Despite the sweeping nature of the decision, it is largely unknown even among those in the field, Elliott said. As he consults on cases inside and outside Georgia, he is often struck by the number of times the people involved don't know Olmstead should apply.

Since 2009, there has been a concerted push to get states to comply with Olmstead in providing more community care. The Justice Department has sued or become part of lawsuits against 23 states, and has settlement agreements with Georgia and nine other states plus Puerto Rico.

As part of its settlement, Georgia agreed to move 150 developmentally disabled patients a year into community care and to have them transferred by July 1. The state and the Justice Department agreed to halt those transfers in 2013 after an independent reviewer, Elizabeth Jones, found the state was not providing a good system of supports and meeting individual plans for many patients, as well as a rash of deaths. The Chronicle's investigation found there were 500 community deaths overall that year, including 82 classified as unexpected. Of the 28 deaths for which the newspaper was able to review records, only three had an autopsy as required by the state's policies.

The state has gone from an "everybody goes in" to the hospital to apparently the exact opposite, and neither is a good fit for patients, Elliott said.

He said Olmstead might have had unintended consequences.
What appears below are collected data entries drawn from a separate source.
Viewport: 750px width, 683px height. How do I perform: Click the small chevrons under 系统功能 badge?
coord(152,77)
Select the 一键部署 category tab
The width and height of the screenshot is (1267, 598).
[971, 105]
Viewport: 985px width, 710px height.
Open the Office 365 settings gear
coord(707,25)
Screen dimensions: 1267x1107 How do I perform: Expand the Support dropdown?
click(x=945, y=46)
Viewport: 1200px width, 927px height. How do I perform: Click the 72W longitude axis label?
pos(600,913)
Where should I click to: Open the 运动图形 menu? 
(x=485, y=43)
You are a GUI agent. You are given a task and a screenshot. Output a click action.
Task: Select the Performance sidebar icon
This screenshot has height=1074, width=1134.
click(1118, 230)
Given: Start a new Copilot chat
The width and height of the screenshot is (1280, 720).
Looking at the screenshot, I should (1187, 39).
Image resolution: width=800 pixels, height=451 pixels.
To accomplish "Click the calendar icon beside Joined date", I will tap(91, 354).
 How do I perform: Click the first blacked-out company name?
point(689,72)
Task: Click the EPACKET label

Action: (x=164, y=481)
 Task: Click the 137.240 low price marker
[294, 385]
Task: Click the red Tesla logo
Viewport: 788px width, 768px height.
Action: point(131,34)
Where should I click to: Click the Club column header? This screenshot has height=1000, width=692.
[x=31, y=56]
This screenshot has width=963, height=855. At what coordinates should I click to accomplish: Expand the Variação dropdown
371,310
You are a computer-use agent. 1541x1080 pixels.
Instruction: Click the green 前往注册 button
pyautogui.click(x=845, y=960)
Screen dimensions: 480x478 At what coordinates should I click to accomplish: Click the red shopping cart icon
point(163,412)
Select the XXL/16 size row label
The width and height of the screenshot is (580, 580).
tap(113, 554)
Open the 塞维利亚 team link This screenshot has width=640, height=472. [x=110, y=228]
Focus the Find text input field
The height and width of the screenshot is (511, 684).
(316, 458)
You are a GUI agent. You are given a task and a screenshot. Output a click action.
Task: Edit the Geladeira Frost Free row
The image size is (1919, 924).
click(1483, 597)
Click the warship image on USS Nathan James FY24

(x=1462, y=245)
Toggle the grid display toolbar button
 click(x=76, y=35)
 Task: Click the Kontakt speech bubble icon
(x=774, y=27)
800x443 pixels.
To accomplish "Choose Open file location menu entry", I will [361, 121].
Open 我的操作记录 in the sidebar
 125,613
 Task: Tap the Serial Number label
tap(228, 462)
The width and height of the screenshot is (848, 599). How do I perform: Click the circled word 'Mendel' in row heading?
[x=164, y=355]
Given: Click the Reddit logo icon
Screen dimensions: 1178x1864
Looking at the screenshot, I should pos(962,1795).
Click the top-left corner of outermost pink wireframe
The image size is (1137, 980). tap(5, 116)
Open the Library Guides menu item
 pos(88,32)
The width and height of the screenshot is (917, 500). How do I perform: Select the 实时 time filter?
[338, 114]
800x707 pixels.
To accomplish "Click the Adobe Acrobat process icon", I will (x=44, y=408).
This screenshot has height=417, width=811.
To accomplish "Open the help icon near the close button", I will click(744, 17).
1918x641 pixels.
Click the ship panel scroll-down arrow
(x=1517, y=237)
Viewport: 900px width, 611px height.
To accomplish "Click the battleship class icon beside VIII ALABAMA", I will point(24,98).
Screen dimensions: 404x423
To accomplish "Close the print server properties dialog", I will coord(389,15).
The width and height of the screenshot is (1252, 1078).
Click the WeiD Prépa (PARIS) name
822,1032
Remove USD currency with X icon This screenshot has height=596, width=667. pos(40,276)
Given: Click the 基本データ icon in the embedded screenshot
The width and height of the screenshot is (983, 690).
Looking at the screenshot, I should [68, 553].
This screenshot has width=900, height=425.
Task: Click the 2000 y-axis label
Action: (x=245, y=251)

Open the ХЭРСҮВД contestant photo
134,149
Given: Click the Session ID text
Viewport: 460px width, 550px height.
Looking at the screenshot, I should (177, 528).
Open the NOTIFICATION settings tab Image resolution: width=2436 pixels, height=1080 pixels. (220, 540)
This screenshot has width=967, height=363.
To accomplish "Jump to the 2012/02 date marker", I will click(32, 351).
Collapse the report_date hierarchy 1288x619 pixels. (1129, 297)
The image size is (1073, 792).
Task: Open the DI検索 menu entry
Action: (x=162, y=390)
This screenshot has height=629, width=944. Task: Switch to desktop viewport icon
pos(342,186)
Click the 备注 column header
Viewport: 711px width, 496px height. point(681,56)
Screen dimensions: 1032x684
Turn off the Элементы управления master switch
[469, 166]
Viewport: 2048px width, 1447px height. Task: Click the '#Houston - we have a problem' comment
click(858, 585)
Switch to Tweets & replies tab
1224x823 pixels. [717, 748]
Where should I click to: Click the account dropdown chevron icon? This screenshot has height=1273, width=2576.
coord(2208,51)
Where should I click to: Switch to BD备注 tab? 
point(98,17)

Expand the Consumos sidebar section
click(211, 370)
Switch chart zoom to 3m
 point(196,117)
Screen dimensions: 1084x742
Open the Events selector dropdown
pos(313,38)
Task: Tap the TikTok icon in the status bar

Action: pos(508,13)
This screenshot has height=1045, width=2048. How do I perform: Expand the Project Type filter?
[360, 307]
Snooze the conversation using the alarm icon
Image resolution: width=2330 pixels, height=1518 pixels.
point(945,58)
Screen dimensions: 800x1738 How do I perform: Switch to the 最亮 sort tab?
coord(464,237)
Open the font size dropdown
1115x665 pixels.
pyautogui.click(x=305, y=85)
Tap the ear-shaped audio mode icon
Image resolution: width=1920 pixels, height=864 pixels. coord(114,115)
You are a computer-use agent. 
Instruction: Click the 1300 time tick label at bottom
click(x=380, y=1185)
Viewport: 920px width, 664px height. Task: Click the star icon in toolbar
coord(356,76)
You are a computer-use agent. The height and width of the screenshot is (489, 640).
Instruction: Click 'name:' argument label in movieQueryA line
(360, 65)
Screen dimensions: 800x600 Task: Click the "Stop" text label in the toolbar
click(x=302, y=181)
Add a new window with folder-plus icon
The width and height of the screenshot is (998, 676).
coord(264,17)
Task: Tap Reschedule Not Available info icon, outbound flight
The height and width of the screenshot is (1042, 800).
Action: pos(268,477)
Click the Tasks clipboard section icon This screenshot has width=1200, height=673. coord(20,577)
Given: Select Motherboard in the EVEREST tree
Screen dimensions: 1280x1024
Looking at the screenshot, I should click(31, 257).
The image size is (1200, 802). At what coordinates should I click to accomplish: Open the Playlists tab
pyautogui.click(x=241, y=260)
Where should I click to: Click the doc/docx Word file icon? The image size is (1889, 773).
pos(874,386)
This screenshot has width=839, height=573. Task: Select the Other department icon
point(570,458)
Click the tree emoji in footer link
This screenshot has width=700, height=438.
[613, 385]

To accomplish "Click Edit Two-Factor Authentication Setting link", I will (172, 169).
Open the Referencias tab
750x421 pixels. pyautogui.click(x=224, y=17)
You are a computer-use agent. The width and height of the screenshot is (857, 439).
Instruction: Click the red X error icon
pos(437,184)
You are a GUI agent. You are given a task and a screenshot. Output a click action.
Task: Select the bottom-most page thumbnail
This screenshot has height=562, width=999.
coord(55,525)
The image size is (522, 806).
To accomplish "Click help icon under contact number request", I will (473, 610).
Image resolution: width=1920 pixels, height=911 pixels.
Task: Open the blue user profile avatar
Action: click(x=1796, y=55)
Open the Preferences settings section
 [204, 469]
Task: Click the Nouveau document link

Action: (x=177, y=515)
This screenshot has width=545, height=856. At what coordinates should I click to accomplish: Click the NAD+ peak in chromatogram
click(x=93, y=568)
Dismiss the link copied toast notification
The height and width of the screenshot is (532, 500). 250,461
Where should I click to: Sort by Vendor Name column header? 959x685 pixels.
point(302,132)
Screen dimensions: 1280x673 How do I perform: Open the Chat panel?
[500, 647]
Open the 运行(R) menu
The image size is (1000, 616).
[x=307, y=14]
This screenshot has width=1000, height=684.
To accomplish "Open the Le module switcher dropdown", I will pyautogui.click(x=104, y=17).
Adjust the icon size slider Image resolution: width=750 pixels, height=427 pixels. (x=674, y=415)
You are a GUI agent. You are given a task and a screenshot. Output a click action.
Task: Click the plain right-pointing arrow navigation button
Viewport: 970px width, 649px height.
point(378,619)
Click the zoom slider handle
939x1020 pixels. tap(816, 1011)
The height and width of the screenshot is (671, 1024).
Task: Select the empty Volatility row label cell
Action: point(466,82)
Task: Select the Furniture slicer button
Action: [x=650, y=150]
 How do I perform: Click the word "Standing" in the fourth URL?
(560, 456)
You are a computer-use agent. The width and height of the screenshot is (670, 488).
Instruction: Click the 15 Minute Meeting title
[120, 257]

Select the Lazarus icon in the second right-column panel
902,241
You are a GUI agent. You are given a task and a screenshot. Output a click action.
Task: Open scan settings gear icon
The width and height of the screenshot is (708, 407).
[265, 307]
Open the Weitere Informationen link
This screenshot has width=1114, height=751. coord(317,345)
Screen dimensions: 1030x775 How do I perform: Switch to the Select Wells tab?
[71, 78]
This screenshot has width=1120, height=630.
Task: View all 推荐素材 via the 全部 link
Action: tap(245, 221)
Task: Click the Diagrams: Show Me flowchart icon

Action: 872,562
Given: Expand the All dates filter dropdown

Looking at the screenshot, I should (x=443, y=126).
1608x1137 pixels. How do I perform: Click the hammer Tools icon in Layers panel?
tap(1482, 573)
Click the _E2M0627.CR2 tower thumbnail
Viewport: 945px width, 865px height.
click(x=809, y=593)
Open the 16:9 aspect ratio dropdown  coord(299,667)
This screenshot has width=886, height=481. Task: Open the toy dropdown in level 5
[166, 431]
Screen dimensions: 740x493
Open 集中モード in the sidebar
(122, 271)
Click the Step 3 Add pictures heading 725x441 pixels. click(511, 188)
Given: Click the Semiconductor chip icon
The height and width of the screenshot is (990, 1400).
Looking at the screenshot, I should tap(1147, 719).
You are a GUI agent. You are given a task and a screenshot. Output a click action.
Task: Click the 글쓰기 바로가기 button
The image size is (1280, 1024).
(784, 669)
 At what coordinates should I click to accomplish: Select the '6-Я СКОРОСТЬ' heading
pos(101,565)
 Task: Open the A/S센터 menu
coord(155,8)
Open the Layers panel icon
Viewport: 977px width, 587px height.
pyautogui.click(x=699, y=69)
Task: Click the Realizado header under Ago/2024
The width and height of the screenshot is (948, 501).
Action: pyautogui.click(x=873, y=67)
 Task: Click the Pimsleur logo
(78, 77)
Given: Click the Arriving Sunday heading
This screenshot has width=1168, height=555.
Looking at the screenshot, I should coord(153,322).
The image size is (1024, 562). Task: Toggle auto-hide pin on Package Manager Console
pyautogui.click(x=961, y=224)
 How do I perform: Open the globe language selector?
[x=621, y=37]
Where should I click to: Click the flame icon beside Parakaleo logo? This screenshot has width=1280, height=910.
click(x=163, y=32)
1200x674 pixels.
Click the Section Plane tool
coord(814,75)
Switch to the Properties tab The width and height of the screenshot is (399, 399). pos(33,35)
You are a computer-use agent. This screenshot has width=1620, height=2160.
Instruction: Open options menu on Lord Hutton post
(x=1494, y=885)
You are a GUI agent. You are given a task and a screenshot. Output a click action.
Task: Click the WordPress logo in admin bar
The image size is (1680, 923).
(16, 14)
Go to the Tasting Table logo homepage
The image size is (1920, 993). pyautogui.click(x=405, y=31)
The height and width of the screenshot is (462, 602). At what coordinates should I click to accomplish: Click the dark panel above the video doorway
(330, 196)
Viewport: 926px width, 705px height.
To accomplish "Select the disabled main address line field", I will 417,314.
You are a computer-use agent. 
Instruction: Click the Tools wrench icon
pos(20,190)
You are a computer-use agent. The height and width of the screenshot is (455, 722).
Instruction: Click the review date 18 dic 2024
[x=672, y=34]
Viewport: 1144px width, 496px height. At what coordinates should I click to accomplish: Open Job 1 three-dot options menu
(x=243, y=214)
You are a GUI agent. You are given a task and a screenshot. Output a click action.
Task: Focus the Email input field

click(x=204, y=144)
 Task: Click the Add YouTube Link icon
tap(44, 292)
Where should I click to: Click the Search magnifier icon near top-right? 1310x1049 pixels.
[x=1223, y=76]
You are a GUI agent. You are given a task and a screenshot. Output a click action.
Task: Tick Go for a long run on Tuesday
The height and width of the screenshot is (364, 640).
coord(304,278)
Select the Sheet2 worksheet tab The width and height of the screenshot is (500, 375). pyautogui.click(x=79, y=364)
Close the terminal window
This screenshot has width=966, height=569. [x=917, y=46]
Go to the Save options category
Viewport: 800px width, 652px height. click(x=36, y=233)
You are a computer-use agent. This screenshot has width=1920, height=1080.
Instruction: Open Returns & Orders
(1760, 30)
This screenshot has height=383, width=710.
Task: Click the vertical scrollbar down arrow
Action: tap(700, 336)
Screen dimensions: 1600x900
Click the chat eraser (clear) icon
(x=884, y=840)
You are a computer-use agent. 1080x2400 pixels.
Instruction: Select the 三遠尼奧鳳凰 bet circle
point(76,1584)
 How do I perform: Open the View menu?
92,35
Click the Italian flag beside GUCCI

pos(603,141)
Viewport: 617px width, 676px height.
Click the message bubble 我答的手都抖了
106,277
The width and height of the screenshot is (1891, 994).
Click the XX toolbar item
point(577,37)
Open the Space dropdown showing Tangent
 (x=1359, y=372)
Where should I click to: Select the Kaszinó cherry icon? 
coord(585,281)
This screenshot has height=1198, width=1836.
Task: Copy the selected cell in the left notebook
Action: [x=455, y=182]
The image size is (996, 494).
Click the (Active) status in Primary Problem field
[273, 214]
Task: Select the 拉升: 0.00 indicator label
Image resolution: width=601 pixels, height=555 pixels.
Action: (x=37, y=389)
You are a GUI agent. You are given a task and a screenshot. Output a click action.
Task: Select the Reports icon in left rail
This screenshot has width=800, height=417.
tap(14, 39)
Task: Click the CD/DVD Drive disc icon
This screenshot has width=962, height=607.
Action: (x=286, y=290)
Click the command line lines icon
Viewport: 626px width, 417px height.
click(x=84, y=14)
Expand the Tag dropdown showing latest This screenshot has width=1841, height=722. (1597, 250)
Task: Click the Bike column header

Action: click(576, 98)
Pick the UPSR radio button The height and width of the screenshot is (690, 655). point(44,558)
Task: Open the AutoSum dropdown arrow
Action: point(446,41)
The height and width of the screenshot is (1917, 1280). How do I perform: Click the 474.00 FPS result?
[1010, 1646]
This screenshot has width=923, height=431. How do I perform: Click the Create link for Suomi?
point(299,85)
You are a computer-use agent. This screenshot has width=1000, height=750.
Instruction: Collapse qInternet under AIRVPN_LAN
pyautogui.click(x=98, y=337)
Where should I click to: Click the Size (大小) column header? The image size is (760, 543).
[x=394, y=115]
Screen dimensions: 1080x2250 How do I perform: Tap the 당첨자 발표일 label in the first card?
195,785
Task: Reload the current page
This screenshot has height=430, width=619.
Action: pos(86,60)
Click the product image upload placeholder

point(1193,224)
"What looked like it was going to be protection for the developmentally disabled, in that there would be those that would have opportunities to move into the community, now some will be forced into community settings that are not meeting their needs," he said.

The key will be getting back to true individualized treatment and making sure someone is ultimately responsible for that patient's care and ensuring their safety, he said.

In one of the deaths where The Chronicle was able to obtain records, 12-year-old Christen Gordon, the community provider ResCare was supposed to provide 12 hours a month of oversight by a registered nurse to review her care. That did not happen in the six months before she died in August 2013, according to a state investigation.

"There has to be somebody, probably at some point a single individual, responsible for this," Elliott said. "Someone who says, 'I am personally responsible to see that these critical indicators are being met.'" And if they are not, we need to know why and we need to know what we are doing about them. And it has to be individualized."

In her review of state compliance in March, Jones said she was unable even to get the records on one recent death because the community provider had closed without giving them to the state.

Eric Jacobson, the executive director of the Georgia Council on Developmental Disa­bil­ities, acknowledged that community support systems are still an issue to be resolved with state placements.

"Especially in Georgia -- but in other states as well -- that issue of really quality services and supports is something we have to think about every day and work towards improvement, because we know that is not always happening," he said. "But that is not to say what people are getting in institutions is quality, either."

It doesn't have to be a trade-off between the relatively higher safety of the institutional care for the potential greater freedom of the community care, Jacobson said.

"If we did a better job on the support side and we did a better job on building community and having people really be a part of the community, we're going to find people are a heck of a lot safer and a heck of a lot happier at the same time," he said.